Una delle prime cose di cui ci si rende immediatamente conto quando si mette piede in Islanda è che la natura domina il corso naturale delle cose e le vite degli uomini. In ogni momento. Non solo quando uno dei suoi vulcani, come in questi giorni l'Eyjafjallajokull, si mette a sputare nubi di polvere silicia che trasportate dal vento se ne vanno in giro nei cieli di mezza Europa facendo precipitare nel panico il traffico aereo di mezzo mondo.
L'Islanda è una terra affascinante di ghiaccio e fuoco, deserti di sabbia vulcanica e oceano che lambisce le coste, di fiordi e piccoli villaggi di pescatori, geyser e fonti d'acqua a 100 gradi che esce naturalmente dalle rocce, cascate e parchi naturali, fattorie dai tetti di fieno e leggende di gnomi ed elfi. La Ring Road è l'arteria stradale più importante e segue il periplo dell'isola. Lungo questa strada i piccoli rifugi rossi attrezzati con coperte, fornellini e beni di prima necessità per gli automobilisti sorpresi dalle bufere danno la misura di quanto l'uomo e i suoi ammennicoli tecnologici siano nulla quando le forze primordiali si scatenano.
Altro esempio lo restituisce il ghiacciaio Vatnajokull incastonato come un diamante nel parco nazionale Skafatell.

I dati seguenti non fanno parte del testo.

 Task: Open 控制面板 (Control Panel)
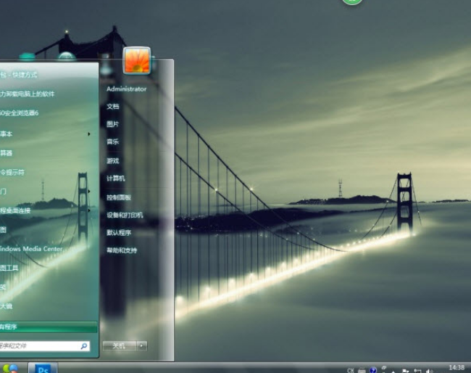(x=119, y=197)
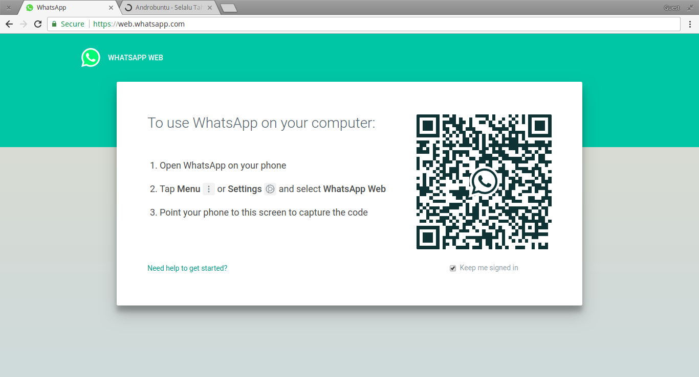This screenshot has width=699, height=377.
Task: Click the WhatsApp favicon on the first tab
Action: (29, 8)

Nel centro documentazione del parco va a rullo continuo un filmato di quando nel 1996 un'eruzione del vulcano subglaciale Grimsvotn, provocò uno scioglimento di parte del ghiacciaio e gli enormi iceberg staccatisi spazzarono via alcuni dei ponti stradali mai più ricostruiti.
L'Islanda è una terra della quale non ci si può non innamorare... anche chi come me, nata all'ombra dell'Etna, ha una familiarità naturale con i vulcani ne subisce il fascino prepotente. Che fa accettare anche le aringhe affumicate servite a colazione insieme con il latte e il fatto che tentino di far passare come una leccornia i cubetti di arkal, carne di squalo lasciata imputridire tre mesi sotto la sabbia il cui solo odore è capace di mettere un uomo ko per l'intera giornata.